Source data
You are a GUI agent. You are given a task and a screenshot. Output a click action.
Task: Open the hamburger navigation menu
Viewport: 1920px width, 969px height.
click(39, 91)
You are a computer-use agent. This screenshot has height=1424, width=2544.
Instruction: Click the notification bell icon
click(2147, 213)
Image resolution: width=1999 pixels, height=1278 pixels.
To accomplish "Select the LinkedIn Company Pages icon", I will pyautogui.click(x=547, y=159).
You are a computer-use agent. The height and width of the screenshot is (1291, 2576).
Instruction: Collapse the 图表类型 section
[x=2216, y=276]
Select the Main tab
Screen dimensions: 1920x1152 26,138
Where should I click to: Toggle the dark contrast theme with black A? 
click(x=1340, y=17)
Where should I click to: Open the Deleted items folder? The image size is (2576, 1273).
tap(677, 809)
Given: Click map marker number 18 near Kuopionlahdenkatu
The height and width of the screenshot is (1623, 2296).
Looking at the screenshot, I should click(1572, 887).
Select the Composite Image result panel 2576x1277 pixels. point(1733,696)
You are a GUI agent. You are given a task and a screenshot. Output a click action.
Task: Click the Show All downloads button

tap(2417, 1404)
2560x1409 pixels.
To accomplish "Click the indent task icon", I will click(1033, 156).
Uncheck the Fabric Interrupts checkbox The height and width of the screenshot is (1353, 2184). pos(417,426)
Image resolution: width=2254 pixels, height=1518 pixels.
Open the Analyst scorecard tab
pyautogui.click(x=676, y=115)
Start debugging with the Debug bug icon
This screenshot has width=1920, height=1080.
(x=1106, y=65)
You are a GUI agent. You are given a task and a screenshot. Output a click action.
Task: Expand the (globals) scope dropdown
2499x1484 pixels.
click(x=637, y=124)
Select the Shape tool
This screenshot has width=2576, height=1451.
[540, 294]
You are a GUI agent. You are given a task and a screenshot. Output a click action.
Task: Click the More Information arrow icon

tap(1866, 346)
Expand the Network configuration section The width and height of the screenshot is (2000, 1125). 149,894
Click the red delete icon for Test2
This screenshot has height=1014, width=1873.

REQUIRED ACTION
Your response should hold the lines from the first line of the entries above through the line with "You are a computer-use agent. This", each retyped exactly, and nothing else.

COMPLETED EXERCISE
You are a GUI agent. You are given a task and a screenshot. Output a click action.
Task: Open the hamburger navigation menu
Viewport: 1920px width, 969px height.
click(39, 91)
You are a computer-use agent. This screenshot has height=1424, width=2544.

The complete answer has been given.